If you’re running a startup, you have some difficult choices to make when it comes to marketing. On the one hand, marketing is the lifeblood of the company because good marketing attracts customers and investors alike. On the other hand, you can’t spend too much time, effort, and resources on marketing because it will be too much of a distraction from other concerns like product development, sales, and support. In this post, we’ll talk about six big pitfalls to watch for in your quest for efficient marketing.
Overspending on marketing is a classic mistake. With online marketing, it is very easy to see the results coming in and feel tempted to increase your allocation for AdWords, your banner ads, and whatever other campaigns you run. This is dangerous for a few different reasons.
First, you are simply putting too many eggs in one basket. By pouring more money into marketing, you leave less for your actual product and everything that surrounds it. All the marketing in the world can’t make up for a bad product or missing features. You need it all to succeed and grow. That means you have to be smart about when your rate of return is leveling off and it’s time to concentrate on other things.
Second, you need to be aware that you can fuel some temporary and short-term growth with a marketing binge, but that isn’t sustainable, because you won’t have high-quality leads. It will get you a few quarters or even a few years of growth, but then it will collapse because the customer has no true commitment to your brand.

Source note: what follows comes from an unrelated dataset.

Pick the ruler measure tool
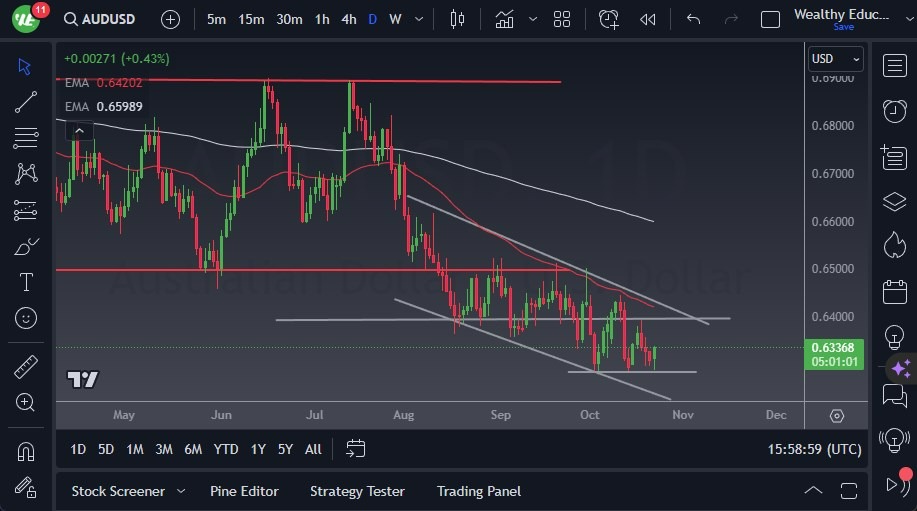 click(26, 367)
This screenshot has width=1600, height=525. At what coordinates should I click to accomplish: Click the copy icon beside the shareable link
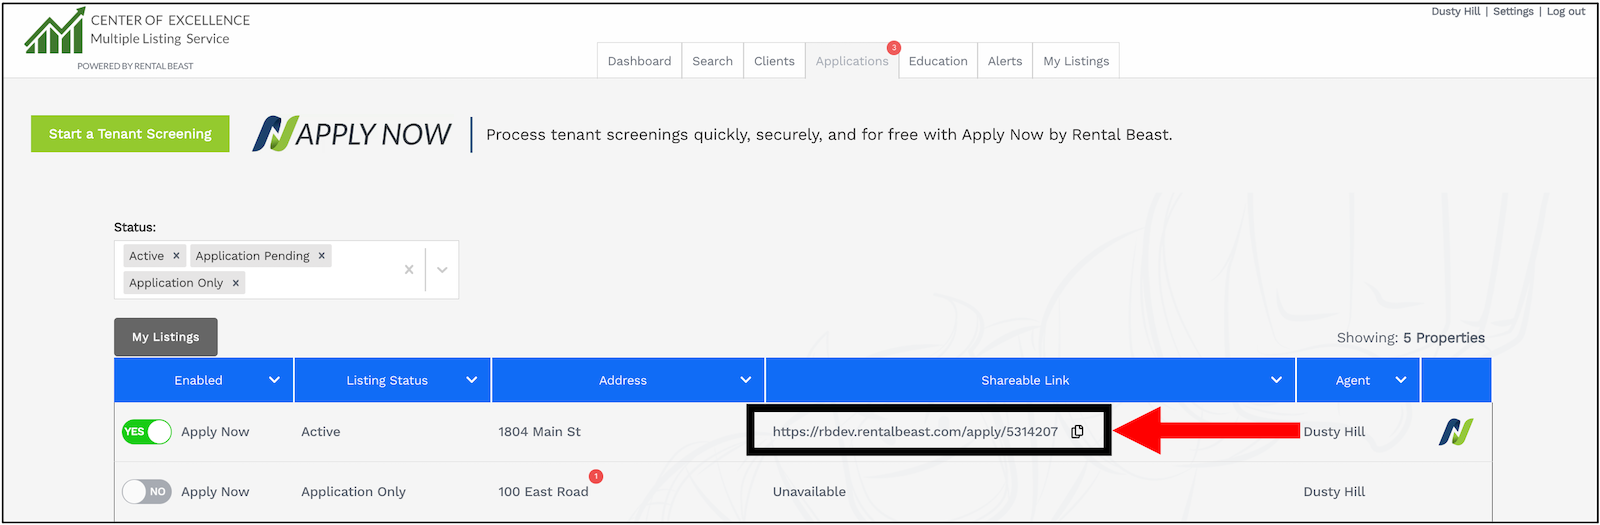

In the world of online marketing, it is easy to get fixated on site visits, bounce rate, clickthroughs, and other stats. In fact, many startups treat all of these things with equal regard. However, only one is a meaningful measure of success: conversion to sales. All the visitors and ad-driven interaction, and social media engagement mean nothing if it doesn’t generate revenue in some way. This is similar to the mistake above: by spending a ton of money on ads, you can boost your visits, but without efficient targeting and well-crafted design, you won’t succeed in converting them. Furthermore, a bad product will undermine the numbers because people won’t come back for repeat business. Don’t lose track of the fact that your bottom line matters. Try looking up some of the biggest and most headline-grabbing startups and realize how many of them are deeply unprofitable.
Not Using Automation
Automated tools represent the potential for significant time and attention savings for marketing. They will enable you to carry out critical marketing tasks with a minimal investment of oversight and resources. For example, look into automated email services. They can manage personalized template messages to send to different subscribers based on demographics, specific actions that the subscribers take, and so on. These can trigger based on almost anything. Build a message to remind people about items left in their cart or a free eBook they can download. Once they buy a product, follow up with later emails offering discounts on related items or refills. Send extra offers to those who haven’t engaged in a while. The possibilities are endless, but effortless to execute. As a startup, you need all the time you can get for other things, so using automation whenever you can will add up to get you a very large edge.
Forgetting Mobile Users
This is a key issue, especially if your website is your most important point of sale. Never forget that globally, a majority of all internet traffic is now coming from mobile devices, and the share is growing. Mobile is everywhere. It’s the home of the impulse buys and social media integration. If your site isn’t fast, light, and easy to navigate on modern smartphones and mobile browsers, you are risking the alienation of a huge potential audience. You simply cannot afford to have your site design fall behind in functionality on mobile. Text must be clear and easy to read. Images should resize themselves appropriately. Links should be easy to tap with a finger. Everything has to fit on a small screen. There are a hundred little details that make a mobile site work well and you need to make sure you don’t have any holes, or visitors will look elsewhere. Find a web design agency to help convert your site if you don’t have the experience on hand.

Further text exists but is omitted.